Among the entries below, extract exactly the lines that run from the one with "Open the 'Lưới giàn cây leo' product link" through the one with "The width and height of the screenshot is (989, 581).", both ends included.

◆ ◆ ◆ ◆

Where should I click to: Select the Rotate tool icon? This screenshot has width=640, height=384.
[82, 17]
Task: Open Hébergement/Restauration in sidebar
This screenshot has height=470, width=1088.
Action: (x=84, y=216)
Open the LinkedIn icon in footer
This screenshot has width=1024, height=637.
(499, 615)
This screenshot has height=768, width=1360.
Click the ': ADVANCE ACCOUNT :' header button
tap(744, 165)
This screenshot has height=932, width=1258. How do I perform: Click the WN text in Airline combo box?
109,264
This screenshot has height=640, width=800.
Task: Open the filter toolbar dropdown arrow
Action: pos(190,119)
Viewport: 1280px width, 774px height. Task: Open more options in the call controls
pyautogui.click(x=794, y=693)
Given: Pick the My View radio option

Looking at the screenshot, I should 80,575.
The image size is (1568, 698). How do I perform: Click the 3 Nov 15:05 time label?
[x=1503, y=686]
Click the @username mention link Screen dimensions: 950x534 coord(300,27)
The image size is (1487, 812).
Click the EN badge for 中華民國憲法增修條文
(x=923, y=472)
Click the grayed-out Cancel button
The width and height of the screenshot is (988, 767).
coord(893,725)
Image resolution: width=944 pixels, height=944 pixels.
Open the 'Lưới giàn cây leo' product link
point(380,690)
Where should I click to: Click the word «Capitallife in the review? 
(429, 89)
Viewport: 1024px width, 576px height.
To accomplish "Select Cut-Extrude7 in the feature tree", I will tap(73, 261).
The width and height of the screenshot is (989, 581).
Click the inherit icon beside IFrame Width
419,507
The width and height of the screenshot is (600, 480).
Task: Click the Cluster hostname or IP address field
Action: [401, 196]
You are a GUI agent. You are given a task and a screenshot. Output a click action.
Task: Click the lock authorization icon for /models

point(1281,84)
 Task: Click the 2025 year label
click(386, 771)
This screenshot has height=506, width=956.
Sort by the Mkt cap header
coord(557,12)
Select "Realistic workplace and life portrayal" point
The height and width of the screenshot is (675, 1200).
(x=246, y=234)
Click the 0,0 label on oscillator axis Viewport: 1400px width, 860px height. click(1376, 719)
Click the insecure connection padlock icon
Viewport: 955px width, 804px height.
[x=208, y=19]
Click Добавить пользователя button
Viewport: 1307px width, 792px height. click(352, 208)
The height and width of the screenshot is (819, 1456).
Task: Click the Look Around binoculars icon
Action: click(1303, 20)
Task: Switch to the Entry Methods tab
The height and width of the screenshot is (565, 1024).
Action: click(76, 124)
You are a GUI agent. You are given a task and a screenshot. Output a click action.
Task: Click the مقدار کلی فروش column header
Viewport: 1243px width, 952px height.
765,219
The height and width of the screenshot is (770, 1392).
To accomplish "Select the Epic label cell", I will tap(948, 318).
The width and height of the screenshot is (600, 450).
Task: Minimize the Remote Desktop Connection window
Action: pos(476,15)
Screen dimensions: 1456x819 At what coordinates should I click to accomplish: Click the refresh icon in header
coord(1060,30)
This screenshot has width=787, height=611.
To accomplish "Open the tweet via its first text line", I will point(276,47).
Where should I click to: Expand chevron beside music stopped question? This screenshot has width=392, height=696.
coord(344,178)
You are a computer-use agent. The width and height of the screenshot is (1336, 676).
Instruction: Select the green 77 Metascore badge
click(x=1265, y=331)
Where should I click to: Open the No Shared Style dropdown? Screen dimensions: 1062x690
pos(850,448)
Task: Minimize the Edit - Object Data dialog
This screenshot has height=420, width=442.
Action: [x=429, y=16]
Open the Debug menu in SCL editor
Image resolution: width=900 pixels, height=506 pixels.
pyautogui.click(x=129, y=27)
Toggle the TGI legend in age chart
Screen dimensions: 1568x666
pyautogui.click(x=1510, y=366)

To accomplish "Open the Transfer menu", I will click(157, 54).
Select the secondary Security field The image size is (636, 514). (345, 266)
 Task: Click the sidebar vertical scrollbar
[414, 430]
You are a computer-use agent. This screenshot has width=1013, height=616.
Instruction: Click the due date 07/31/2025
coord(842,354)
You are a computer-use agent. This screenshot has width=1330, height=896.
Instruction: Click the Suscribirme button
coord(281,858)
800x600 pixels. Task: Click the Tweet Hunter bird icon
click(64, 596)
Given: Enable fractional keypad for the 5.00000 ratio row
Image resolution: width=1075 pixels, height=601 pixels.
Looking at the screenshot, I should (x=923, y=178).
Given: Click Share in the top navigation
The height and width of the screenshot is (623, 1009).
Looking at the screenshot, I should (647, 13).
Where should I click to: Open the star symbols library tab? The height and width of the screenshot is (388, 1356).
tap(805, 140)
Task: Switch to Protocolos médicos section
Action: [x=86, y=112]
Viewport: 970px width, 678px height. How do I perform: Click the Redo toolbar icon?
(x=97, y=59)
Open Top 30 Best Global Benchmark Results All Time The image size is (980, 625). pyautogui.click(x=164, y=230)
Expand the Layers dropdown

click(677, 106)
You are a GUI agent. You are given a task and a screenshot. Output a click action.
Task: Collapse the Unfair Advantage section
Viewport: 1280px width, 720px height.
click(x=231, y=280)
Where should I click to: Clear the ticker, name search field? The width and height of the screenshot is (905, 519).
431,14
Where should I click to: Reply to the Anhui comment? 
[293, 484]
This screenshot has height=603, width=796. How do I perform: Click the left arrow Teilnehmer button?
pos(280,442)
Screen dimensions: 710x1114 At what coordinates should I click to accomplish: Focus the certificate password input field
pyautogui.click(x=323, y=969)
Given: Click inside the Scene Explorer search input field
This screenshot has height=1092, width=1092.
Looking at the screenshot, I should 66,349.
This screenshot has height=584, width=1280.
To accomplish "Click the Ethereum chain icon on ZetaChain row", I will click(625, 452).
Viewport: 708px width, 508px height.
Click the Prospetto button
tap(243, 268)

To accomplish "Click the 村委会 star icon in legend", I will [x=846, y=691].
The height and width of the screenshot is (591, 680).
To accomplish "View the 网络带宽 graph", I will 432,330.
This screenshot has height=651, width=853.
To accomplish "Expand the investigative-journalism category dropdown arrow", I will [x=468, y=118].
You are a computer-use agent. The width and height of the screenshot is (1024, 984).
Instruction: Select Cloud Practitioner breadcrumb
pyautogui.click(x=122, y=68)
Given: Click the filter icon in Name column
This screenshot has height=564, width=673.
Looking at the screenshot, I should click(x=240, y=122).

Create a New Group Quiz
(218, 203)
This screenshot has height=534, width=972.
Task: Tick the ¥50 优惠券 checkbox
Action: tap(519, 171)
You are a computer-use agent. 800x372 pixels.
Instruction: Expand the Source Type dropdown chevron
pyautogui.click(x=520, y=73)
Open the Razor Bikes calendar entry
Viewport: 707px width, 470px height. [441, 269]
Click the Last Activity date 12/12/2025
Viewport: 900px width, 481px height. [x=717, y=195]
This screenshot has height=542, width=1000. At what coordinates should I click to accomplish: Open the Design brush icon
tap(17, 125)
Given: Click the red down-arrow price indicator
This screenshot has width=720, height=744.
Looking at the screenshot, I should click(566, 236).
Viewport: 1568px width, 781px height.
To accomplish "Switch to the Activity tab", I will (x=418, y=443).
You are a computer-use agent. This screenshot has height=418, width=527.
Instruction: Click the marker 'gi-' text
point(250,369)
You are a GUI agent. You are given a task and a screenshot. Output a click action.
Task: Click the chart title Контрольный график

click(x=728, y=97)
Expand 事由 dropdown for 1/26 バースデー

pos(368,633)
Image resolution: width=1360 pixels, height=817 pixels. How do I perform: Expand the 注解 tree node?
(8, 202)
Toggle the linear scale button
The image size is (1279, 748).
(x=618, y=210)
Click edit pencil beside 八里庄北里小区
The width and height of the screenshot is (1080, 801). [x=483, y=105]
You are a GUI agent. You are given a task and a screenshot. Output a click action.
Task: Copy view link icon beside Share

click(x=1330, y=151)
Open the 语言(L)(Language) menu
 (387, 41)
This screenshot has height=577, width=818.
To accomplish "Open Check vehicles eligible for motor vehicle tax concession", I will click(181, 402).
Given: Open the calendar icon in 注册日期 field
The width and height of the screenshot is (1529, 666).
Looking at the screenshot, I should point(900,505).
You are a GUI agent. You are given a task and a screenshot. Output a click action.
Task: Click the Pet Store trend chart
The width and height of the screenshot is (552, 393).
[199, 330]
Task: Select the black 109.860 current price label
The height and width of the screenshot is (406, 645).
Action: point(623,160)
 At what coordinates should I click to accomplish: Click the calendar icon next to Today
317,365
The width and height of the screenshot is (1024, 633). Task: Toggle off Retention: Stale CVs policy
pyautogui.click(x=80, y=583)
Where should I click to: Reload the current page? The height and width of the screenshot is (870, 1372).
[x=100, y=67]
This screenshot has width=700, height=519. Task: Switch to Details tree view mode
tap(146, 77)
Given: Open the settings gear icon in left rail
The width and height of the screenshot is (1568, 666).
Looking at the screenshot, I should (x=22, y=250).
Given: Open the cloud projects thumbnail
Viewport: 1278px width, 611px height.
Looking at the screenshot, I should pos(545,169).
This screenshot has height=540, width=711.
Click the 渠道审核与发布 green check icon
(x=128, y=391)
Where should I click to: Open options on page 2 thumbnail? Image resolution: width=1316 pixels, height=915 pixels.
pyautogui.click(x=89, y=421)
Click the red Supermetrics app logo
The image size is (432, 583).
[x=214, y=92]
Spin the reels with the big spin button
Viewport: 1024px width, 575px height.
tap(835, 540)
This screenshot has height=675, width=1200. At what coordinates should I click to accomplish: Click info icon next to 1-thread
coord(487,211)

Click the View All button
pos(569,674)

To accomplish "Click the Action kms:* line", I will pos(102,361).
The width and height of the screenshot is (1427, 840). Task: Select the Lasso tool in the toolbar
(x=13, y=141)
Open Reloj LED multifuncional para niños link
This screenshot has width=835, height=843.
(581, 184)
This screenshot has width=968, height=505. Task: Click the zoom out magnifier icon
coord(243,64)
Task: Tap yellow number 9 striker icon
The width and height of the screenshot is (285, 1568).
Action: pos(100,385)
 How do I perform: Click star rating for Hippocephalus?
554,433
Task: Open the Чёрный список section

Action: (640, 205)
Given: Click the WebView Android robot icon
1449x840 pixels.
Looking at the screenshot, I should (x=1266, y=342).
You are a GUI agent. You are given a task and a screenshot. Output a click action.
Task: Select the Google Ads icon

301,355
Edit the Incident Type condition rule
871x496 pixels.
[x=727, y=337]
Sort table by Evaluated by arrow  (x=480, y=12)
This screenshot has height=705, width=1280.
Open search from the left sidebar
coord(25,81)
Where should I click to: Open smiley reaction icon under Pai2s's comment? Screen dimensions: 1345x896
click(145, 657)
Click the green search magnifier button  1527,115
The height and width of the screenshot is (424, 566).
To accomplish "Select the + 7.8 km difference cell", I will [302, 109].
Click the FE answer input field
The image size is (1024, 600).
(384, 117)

◆ ◆ ◆ ◆

# Exercise response
Open the 'Lưới giàn cây leo' product link
point(380,690)
Where should I click to: Click the word «Capitallife in the review? 
(429, 89)
Viewport: 1024px width, 576px height.
To accomplish "Select Cut-Extrude7 in the feature tree", I will tap(73, 261).
The width and height of the screenshot is (989, 581).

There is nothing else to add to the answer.